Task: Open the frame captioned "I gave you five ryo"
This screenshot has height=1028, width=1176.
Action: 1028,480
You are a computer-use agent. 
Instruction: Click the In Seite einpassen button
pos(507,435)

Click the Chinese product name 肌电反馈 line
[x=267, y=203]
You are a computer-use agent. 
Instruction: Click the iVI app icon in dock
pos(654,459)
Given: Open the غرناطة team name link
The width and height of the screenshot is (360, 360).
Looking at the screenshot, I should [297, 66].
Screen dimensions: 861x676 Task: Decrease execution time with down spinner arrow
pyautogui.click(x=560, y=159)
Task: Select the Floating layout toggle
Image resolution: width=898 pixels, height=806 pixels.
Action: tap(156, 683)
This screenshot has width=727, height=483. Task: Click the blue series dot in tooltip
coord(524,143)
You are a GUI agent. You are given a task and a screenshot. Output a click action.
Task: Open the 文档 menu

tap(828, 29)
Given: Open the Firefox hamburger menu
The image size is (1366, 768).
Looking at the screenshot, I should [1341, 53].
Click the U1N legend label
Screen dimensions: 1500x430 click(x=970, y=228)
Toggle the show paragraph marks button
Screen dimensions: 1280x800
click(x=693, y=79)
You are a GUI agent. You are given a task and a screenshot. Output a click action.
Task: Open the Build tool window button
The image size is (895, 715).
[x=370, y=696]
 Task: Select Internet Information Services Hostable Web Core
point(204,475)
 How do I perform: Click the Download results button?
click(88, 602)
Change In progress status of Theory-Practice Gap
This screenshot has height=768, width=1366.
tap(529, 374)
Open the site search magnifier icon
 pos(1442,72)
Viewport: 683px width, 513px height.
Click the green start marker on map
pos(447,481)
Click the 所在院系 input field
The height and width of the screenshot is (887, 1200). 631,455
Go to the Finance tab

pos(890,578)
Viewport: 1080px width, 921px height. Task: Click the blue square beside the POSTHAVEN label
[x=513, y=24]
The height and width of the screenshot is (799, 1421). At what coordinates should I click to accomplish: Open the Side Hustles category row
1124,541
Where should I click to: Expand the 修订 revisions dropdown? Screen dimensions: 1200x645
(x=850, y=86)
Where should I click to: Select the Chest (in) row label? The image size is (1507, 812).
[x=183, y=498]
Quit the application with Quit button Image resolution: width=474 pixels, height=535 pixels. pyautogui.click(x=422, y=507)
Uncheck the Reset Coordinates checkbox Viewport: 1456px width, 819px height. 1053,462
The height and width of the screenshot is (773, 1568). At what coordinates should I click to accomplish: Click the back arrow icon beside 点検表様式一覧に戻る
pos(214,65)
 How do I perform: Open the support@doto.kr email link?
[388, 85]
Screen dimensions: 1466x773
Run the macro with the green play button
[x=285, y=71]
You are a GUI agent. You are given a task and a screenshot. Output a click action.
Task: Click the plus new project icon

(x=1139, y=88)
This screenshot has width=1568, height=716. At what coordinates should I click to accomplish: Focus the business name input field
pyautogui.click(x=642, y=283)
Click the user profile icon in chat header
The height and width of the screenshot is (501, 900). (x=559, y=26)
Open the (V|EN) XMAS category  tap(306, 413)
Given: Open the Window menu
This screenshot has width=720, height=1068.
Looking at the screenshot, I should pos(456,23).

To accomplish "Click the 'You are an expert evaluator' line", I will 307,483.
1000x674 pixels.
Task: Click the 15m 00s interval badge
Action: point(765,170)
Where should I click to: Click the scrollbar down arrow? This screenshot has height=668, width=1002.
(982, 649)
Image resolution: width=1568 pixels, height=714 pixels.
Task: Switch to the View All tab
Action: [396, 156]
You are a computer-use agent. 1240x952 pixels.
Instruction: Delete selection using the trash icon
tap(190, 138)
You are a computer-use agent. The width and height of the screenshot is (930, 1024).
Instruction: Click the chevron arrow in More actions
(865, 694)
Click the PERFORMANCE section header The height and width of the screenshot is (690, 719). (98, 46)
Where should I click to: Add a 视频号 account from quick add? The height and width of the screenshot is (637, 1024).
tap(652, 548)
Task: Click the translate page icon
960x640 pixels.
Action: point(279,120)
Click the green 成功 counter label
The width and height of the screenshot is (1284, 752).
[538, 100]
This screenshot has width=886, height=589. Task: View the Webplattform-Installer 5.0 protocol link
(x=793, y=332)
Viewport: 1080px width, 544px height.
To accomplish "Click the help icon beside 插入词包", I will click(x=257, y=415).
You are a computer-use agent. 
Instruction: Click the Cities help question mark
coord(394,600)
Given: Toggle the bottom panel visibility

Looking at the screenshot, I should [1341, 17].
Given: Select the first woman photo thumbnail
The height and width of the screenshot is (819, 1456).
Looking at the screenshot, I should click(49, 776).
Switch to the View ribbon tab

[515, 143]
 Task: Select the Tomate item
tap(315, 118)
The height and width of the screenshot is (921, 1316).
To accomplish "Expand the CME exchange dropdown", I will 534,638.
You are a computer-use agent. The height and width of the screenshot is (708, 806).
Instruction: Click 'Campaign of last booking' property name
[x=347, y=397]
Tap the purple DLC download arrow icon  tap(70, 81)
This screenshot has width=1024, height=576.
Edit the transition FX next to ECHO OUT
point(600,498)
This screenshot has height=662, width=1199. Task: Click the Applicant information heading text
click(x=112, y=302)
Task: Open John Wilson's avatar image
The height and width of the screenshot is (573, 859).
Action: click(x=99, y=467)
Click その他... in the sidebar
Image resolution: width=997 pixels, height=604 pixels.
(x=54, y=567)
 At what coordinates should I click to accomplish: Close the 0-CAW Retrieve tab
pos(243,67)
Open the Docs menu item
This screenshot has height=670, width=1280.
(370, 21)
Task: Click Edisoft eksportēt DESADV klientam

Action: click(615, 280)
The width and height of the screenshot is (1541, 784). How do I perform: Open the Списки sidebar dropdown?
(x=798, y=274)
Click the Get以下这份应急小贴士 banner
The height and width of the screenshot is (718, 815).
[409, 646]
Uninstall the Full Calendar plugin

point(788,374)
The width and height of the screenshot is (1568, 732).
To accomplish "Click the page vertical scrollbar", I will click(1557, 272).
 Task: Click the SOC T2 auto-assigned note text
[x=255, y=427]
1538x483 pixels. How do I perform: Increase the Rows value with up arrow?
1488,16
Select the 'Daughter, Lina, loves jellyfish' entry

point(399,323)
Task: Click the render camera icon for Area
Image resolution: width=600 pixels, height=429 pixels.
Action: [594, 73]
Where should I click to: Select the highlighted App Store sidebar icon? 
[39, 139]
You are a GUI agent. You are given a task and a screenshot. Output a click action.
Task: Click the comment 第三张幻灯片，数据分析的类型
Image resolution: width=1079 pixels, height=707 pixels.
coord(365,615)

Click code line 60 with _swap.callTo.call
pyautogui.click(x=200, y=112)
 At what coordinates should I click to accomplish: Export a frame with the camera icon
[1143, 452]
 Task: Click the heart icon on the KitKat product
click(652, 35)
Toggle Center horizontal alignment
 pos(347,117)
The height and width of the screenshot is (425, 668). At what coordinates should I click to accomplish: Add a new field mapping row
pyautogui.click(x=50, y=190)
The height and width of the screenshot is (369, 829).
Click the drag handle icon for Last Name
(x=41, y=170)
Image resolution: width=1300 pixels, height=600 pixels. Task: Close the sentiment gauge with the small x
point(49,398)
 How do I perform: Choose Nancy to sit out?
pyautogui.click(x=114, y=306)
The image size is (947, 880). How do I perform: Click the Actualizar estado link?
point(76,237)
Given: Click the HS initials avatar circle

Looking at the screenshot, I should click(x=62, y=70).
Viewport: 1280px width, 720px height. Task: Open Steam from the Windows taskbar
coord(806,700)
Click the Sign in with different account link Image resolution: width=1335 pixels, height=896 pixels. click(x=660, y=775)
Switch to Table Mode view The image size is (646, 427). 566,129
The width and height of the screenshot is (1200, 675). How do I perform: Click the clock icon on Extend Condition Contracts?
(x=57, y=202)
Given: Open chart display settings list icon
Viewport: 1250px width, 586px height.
------------------------------------
**TASK GOAL**.
Copy out each line from the listing that contains the string "page".

**ANSWER BELOW**.
Task: Click the translate page icon
To accomplish "Click the page vertical scrollbar", I will click(1557, 272).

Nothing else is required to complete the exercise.